Dataset entries
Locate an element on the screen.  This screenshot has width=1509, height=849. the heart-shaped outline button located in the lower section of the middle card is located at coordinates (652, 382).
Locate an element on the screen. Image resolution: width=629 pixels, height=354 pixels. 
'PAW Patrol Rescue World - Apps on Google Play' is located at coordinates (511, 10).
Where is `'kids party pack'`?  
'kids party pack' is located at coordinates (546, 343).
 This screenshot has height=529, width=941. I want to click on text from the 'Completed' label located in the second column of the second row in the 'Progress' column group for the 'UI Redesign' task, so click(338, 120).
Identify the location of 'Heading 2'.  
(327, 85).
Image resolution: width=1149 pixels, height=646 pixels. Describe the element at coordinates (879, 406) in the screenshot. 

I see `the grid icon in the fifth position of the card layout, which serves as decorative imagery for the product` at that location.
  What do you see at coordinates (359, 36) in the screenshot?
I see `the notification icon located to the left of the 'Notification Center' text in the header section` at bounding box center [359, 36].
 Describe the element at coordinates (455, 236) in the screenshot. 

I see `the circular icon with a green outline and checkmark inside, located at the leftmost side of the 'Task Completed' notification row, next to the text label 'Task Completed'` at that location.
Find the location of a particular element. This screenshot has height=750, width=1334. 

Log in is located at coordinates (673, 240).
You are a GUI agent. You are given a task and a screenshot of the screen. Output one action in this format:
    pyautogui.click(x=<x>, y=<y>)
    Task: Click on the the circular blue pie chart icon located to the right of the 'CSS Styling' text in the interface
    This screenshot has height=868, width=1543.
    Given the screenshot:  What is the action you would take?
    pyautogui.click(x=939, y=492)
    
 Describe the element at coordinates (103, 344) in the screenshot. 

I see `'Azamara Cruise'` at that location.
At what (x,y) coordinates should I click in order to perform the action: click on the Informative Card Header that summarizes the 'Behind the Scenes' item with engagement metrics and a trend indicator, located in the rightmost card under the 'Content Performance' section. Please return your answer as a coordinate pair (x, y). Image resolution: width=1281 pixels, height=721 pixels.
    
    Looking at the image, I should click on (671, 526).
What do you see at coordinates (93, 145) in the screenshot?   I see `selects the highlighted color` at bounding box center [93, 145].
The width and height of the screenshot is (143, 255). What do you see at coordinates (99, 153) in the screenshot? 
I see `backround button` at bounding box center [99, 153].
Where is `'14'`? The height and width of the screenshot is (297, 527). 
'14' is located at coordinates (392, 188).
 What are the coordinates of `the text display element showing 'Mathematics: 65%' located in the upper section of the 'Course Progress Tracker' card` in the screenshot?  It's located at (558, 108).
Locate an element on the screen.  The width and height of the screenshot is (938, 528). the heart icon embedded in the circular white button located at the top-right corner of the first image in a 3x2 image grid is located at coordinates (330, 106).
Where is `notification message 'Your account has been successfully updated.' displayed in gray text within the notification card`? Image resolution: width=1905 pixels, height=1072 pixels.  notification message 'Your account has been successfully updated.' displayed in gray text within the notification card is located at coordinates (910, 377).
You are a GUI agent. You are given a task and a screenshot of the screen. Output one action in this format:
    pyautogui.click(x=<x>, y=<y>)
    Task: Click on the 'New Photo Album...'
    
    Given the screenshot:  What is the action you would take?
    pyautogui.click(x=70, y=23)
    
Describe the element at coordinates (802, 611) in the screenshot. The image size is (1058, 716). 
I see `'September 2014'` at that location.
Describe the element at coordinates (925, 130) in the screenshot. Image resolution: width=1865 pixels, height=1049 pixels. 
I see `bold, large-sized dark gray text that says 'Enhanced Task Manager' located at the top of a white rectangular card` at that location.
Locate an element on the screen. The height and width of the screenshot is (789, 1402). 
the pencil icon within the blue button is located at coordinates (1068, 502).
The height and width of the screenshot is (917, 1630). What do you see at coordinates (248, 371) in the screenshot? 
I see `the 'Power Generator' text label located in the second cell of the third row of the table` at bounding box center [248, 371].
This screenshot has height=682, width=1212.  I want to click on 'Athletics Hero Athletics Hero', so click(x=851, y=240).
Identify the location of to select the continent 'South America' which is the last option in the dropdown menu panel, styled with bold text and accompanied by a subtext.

TASK PROMPT:
Rewrite the listing above with "Locate an element on the screen" replaced by "Find an element on the screen" everywhere it occurs, and keep everything else unchanged.

SOLUTION BELOW:
Find an element on the screen.  This screenshot has width=1509, height=849. the heart-shaped outline button located in the lower section of the middle card is located at coordinates (652, 382).
Find an element on the screen. Image resolution: width=629 pixels, height=354 pixels. 
'PAW Patrol Rescue World - Apps on Google Play' is located at coordinates (511, 10).
Where is `'kids party pack'`?  
'kids party pack' is located at coordinates (546, 343).
 This screenshot has height=529, width=941. I want to click on text from the 'Completed' label located in the second column of the second row in the 'Progress' column group for the 'UI Redesign' task, so click(338, 120).
Identify the location of 'Heading 2'.  
(327, 85).
Image resolution: width=1149 pixels, height=646 pixels. Describe the element at coordinates (879, 406) in the screenshot. 

I see `the grid icon in the fifth position of the card layout, which serves as decorative imagery for the product` at that location.
  What do you see at coordinates (359, 36) in the screenshot?
I see `the notification icon located to the left of the 'Notification Center' text in the header section` at bounding box center [359, 36].
 Describe the element at coordinates (455, 236) in the screenshot. 

I see `the circular icon with a green outline and checkmark inside, located at the leftmost side of the 'Task Completed' notification row, next to the text label 'Task Completed'` at that location.
Find the location of a particular element. This screenshot has height=750, width=1334. 

Log in is located at coordinates (673, 240).
You are a GUI agent. You are given a task and a screenshot of the screen. Output one action in this format:
    pyautogui.click(x=<x>, y=<y>)
    Task: Click on the the circular blue pie chart icon located to the right of the 'CSS Styling' text in the interface
    This screenshot has height=868, width=1543.
    Given the screenshot:  What is the action you would take?
    pyautogui.click(x=939, y=492)
    
 Describe the element at coordinates (103, 344) in the screenshot. 

I see `'Azamara Cruise'` at that location.
At what (x,y) coordinates should I click in order to perform the action: click on the Informative Card Header that summarizes the 'Behind the Scenes' item with engagement metrics and a trend indicator, located in the rightmost card under the 'Content Performance' section. Please return your answer as a coordinate pair (x, y). Image resolution: width=1281 pixels, height=721 pixels.
    
    Looking at the image, I should click on (671, 526).
What do you see at coordinates (93, 145) in the screenshot?   I see `selects the highlighted color` at bounding box center [93, 145].
The width and height of the screenshot is (143, 255). What do you see at coordinates (99, 153) in the screenshot? 
I see `backround button` at bounding box center [99, 153].
Where is `'14'`? The height and width of the screenshot is (297, 527). 
'14' is located at coordinates (392, 188).
 What are the coordinates of `the text display element showing 'Mathematics: 65%' located in the upper section of the 'Course Progress Tracker' card` in the screenshot?  It's located at (558, 108).
Find an element on the screen.  The width and height of the screenshot is (938, 528). the heart icon embedded in the circular white button located at the top-right corner of the first image in a 3x2 image grid is located at coordinates (330, 106).
Where is `notification message 'Your account has been successfully updated.' displayed in gray text within the notification card`? Image resolution: width=1905 pixels, height=1072 pixels.  notification message 'Your account has been successfully updated.' displayed in gray text within the notification card is located at coordinates (910, 377).
You are a GUI agent. You are given a task and a screenshot of the screen. Output one action in this format:
    pyautogui.click(x=<x>, y=<y>)
    Task: Click on the 'New Photo Album...'
    
    Given the screenshot:  What is the action you would take?
    pyautogui.click(x=70, y=23)
    
Describe the element at coordinates (802, 611) in the screenshot. The image size is (1058, 716). 
I see `'September 2014'` at that location.
Describe the element at coordinates (925, 130) in the screenshot. Image resolution: width=1865 pixels, height=1049 pixels. 
I see `bold, large-sized dark gray text that says 'Enhanced Task Manager' located at the top of a white rectangular card` at that location.
Find an element on the screen. The height and width of the screenshot is (789, 1402). 
the pencil icon within the blue button is located at coordinates (1068, 502).
The height and width of the screenshot is (917, 1630). What do you see at coordinates (248, 371) in the screenshot? 
I see `the 'Power Generator' text label located in the second cell of the third row of the table` at bounding box center [248, 371].
This screenshot has height=682, width=1212.  I want to click on 'Athletics Hero Athletics Hero', so click(x=851, y=240).
Identify the location of to select the continent 'South America' which is the last option in the dropdown menu panel, styled with bold text and accompanied by a subtext.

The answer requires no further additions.